Flywheel energy storage has garnered some interest from academia and industry for its potential to store surplus electrical energy efficiently in kinetic form.
Modern designs use magnetic bearings to minimize the drag that the rotating mass incurs by levitating it in its entirety within a vacuum chamber. Most serious research efforts seem to implement these bearings with superconducting magnets cooled to 50 K or lower, in order to take advantage of a phenomenon called flux pinning that apparently occurs under these conditions.
This flux pinning stabilizes the flywheel in a way that room temperature permanent ferromagnets alone (being a collection of point charges) are not able to, due to Earnshaw's theorem.
However, there also exist materials such as bismuth and pyrolytic carbon, which even at room temperature exert diamagnetic forces quite capable of stabilizing objects that are magnetically levitated by permanent ferromagnets.

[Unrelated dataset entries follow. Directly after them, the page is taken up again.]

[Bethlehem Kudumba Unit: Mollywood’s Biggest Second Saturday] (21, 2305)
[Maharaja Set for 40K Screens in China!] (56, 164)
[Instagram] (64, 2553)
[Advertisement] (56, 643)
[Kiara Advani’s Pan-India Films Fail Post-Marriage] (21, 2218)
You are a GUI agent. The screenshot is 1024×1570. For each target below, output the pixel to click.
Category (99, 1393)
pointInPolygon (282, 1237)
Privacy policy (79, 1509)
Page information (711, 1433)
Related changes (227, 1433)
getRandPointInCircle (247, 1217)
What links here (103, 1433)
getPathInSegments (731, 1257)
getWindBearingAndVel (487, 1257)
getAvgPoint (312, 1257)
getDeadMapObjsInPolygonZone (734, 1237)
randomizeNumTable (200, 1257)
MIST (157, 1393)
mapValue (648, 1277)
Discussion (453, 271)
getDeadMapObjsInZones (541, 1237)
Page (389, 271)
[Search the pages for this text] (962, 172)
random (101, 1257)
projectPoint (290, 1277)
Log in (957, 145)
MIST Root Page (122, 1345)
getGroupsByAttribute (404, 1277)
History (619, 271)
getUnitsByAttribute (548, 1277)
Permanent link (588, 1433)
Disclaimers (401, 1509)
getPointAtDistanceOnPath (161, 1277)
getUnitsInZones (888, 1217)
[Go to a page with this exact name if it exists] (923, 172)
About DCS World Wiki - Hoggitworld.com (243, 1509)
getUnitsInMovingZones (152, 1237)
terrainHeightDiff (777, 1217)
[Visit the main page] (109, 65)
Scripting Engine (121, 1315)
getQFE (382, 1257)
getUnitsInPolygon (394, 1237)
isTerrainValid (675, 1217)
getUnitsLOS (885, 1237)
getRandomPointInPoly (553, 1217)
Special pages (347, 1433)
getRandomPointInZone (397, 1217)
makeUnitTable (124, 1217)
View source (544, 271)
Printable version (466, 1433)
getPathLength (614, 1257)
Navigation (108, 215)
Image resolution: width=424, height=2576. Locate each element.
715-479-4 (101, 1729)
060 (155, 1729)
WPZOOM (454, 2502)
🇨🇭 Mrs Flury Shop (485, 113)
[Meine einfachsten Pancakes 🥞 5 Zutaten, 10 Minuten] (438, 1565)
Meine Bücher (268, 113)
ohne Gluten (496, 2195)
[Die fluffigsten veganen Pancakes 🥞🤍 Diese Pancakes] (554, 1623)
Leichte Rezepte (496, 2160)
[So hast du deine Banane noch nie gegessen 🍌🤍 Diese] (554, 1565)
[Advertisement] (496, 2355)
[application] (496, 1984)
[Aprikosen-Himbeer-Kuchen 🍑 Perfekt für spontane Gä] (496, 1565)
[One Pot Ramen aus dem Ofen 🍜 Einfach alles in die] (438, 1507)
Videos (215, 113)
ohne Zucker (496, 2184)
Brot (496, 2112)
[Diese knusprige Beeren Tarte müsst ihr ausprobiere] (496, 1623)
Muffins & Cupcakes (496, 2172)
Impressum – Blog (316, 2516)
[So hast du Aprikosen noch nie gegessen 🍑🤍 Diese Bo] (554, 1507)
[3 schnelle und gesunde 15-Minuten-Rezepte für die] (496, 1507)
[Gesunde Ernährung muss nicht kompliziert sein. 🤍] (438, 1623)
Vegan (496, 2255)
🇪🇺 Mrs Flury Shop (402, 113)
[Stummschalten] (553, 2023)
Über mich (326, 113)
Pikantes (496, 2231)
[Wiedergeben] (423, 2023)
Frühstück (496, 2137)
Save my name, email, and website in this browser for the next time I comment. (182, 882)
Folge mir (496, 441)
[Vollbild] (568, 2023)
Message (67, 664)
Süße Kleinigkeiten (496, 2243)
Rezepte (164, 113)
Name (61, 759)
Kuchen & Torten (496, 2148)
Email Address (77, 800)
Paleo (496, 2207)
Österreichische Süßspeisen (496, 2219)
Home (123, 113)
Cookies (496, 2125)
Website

Why not use these diamagnetic materials instead of the superconducting variety, and greatly reduce the complexity, cost and refrigeration losses of the flywheel design?
Here is an illustration I've made to demonstrate the kind of configuration I have in mind:
One possible reason for using superconductors could be that flux pinning might suffer less from eddy currents ("electromagnetic drag") than room temperature diamagnets, but I'm not sure how to evaluate the impact of this effect, if any; so an answer that attempts to shed some light on this aspect would be much appreciated.